→ Selected excerpt
[Start of Attachment]

2] Any other O(N) or O(NlogN) solution for this problem. Its logic?
Heap sort in O(n log n) time.
Iterate through in O(n) time replacing repeating elements with a sentinel value (such as INT_MAX).
Heap sort again in O(n log n) to distil out the repeating elements.
Still bounded by O(n log n).
Your code only checks whether an item in the array is the same as its immediate predecessor.
If your array starts out sorted, that will work, because all instances of a particular number will be contiguous.
If your array isn't sorted to start with, that won't work because instances of a particular number may not be contiguous, so you have to look through all the preceding numbers to determine whether one has been seen yet.
To do the job in O(N log N) time, you can sort the array, then use the logic you already have to remove duplicates from the sorted array. Obviously enough, this is only useful if you're all right with rearranging the numbers.

[End of Attachment]

→ Data section
[Start of Attachment]

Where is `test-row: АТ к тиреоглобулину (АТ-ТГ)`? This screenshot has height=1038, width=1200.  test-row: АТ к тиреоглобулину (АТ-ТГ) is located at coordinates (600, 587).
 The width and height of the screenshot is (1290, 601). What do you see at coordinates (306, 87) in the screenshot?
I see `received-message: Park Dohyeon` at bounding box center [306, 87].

[End of Attachment]

→ Tasks for this exercise
A. Please transcribe the passage on removing duplicates between "2] Any other" and "O(n log n).", inclusive.
B. Answer these from the passage on removing duplicates:
(i) What sentinel value does it offer as an example?
(ii) When does checking an item only against its immediate predecessor work?
(iii) What must you be all right with for the sort-then-remove approach to be useful?
C. Resume the passage on removing duplicates from an array, starting after its final sentence.
None of the data matters here.

→ Results for each task
A.
2] Any other O(N) or O(NlogN) solution for this problem. Its logic?
Heap sort in O(n log n) time.
Iterate through in O(n) time replacing repeating elements with a sentinel value (such as INT_MAX).
Heap sort again in O(n log n) to distil out the repeating elements.
Still bounded by O(n log n).

B.
(i) INT_MAX
(ii) When the array starts out sorted, because all instances of a particular number will be contiguous.
(iii) Rearranging the numbers.

C.
If you want to retain the original order, you can use something like a hash table or bit set to track whether a number has been seen yet or not, and only copy each number to the output when/if it has not yet been seen. To do this, we change your current:
if (a[k] != a[i])
a[k+1] = a[i];
to something like:
if (!hash_find(hash_table, a[i])) {
hash_insert(hash_table, a[i]);
a[k+1] = a[i];
}
If your numbers all fall within fairly narrow bounds or you expect the values to be dense (i.e., most values are present) you might want to use a bit-set instead of a hash table. This would be just an array of bits, set to zero or one to indicate whether a particular number has been seen yet.
On the other hand, if you're more concerned with the upper bound on complexity than the average case, you could use a balanced tree-based collection instead of a hash table. This will typically use more memory and run more slowly, but its expected complexity and worst case complexity are essentially identical (O(N log N)). A typical hash table degenerates from constant complexity to linear complexity in the worst case, which will change your overall complexity from O(N) to O(N2).
Your code would appear to require that the input is sorted. With unsorted inputs as you are testing with, your code will not remove all duplicates (only adjacent ones).
You are able to get O(N) solution if the number of integers is known up front and smaller than the amount of memory you have :). Make one pass to determine the unique integers you have using auxillary storage, then another to output the unique values.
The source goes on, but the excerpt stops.